Wednesday, July 30, 2008

Chiggers: Book Review by ChristineMM



Title: Chiggers
Author: Hope Larson
Genre: Graphic Novel, ages 9-12, girl interest content
Publication:
Ginee Seo Books, June 2008
Retail price: $17.99 hardcover, $9.99 paperback

Rating: 2 stars of 5

How this book came to me: I received a review copy of this book through the Amazon Vine program. With the growing popularity of graphic novels especially for the Young Adult genre (ages 12-16) I was curious what a graphic novel for ages 9-12 was like as well as what the content of girl-interest, realistic fiction was like, versus the more popular superhero, fantasy genres or manga that seem to be more common in this genre.

Being a graphic novel, this is a story told in comic book style and the general genre is realistic fiction. The artwork is black ink on a white page. The storyline is a girl returning to a co-ed summer camp and dealing with typical social interactions that happen in camp with teenagers who they knew previously and also with new kids they meet.

I felt the storyline was very ho-hum. The girls gossip continuously, they worry what people think about them, who is in, who is out, who is stabbing someone in the back, so on and so forth.

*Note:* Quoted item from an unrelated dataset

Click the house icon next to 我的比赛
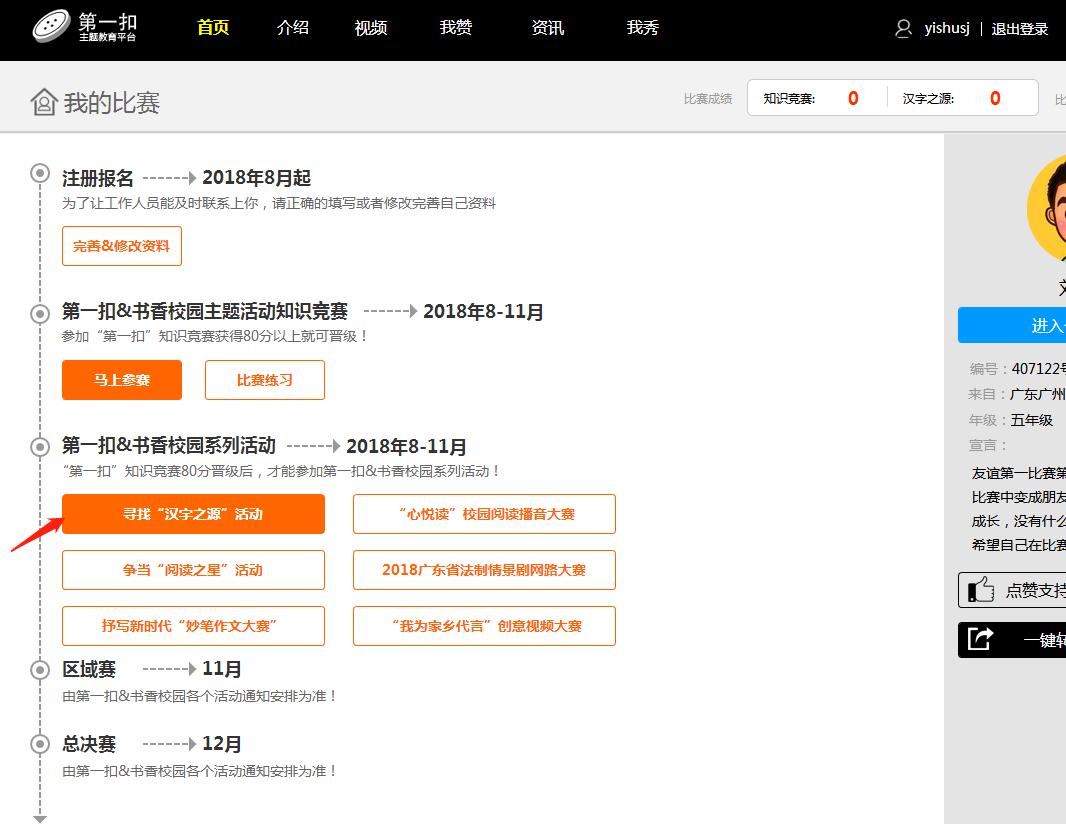Screen dimensions: 1066x831 (43, 102)
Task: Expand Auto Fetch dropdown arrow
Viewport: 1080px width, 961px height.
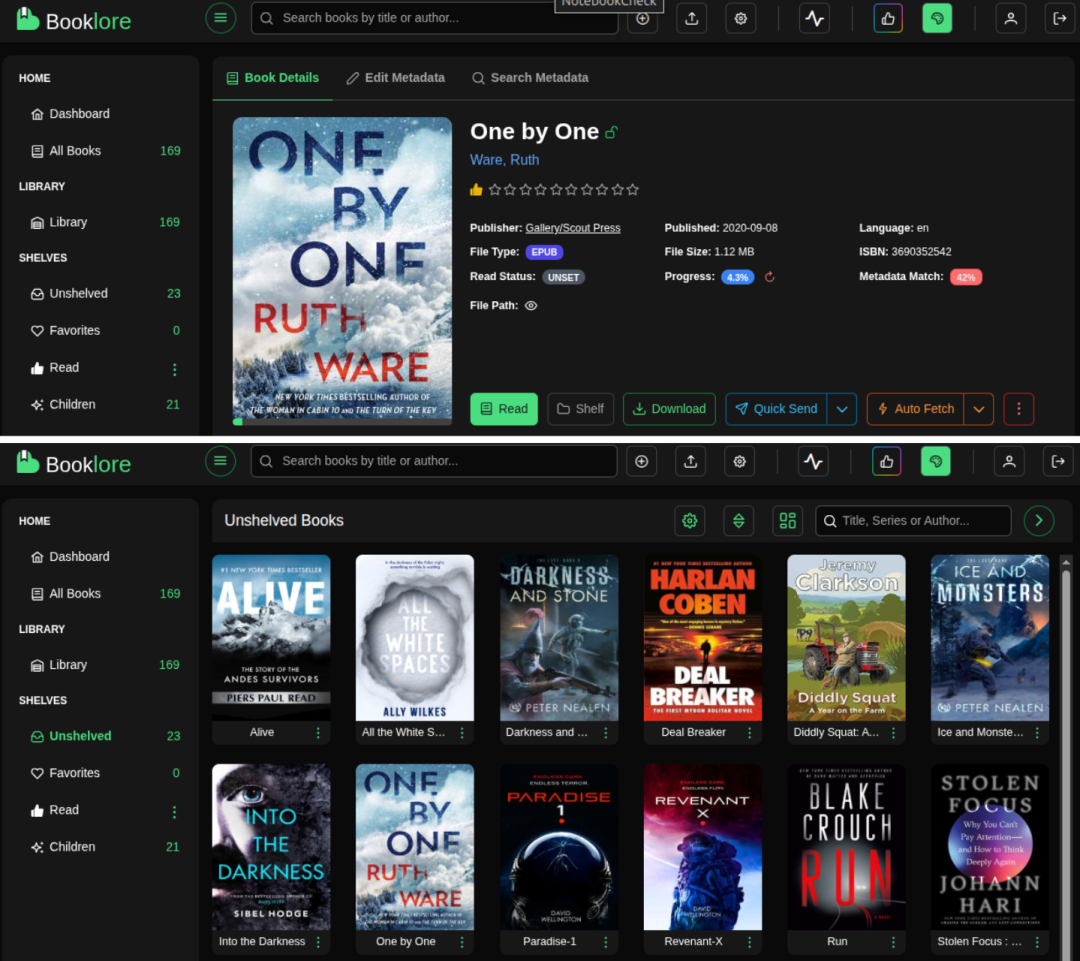Action: point(979,409)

One girl seems to be on psychiatric medication (welcome to the 2000s) and is forced to leave camp when the management finds out she stopped taking her medication and is a risk for the camp. Another girl leaves due to chiggers in her pubic area. Most of the story is about who likes or hates who, hating the new girl and so forth. Since one hated girl is part Cherokee, one wonders if their hatred is race based, but it is not explored. All relationships are all so superficial and fake, even the girl who is the main character is not a true friend to the new girl. She says she’ll write to her friend but immediately says she doesn’t know her address, and that she used her bandana for a bookmark for a while until it disappeared. Superficial! Regarding romance, one girl gets a crush on a boy, dreams of him, fantasizes about being with him, kisses him, and at another point, another girl tries to move in on him.

I really felt that the story stunk. It also didn’t flow well as an overall story, it was choppy because of the way one topic was explored and ended, then picking up a new topic.

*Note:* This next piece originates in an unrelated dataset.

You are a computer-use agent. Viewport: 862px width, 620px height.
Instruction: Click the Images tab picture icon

It was not entertaining to me and believe me, I find many good juvenile fiction and young adult books entertaining (some more so than fiction books written for adult women).

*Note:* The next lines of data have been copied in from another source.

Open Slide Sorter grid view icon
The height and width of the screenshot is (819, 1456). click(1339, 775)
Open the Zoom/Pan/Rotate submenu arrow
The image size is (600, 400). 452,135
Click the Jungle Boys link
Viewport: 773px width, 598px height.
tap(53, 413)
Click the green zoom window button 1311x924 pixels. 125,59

No deep lessons were learned about friendships, in fact I felt this book justified and tried to show bad social experiences are normal and fine. In other words, negative social interactions take place and are just left there to be accepted, no real negative ramifications come from mistreating people and so forth.

I see nothing of value in having a girl aged 9-12 read this story.

I’d love to see all children love reading and to find pleasure in reading books and I realize comics are typical transitional reading for many readers, girls and boys, from when I was in this age (1970s) to the children of today. I’m not hostile toward or anti-graphic novel or anti-comic, believe me. I just honestly can’t see anything redeeming about a tween-aged girl reading this book. Perhaps after reading this, they may think all books are boring and lack good stories. To me, reading a book and enjoying it should make the child want to find and read more and more books. If a book is boring, the book risks giving reading a bad rap.

Lastly I have a concern that children with various reading challenges find suitable reading material. I know some children with eye tracking problems (a learning disorder) love to read comics and graphic novels as the short sentences and different formatting are easier on their eyes. I am very open to the graphic novel format. However again this story was so lame that I don’t see anything redeeming about reading it, unless one is priming tweenage and teenaged girls only to read the likes of the Gossip Girl series.

I’m giving this 2 stars instead of 5 due to the decent artwork and the bravery of publishing a graphic novel for ages 9-12 with interest for girl readers.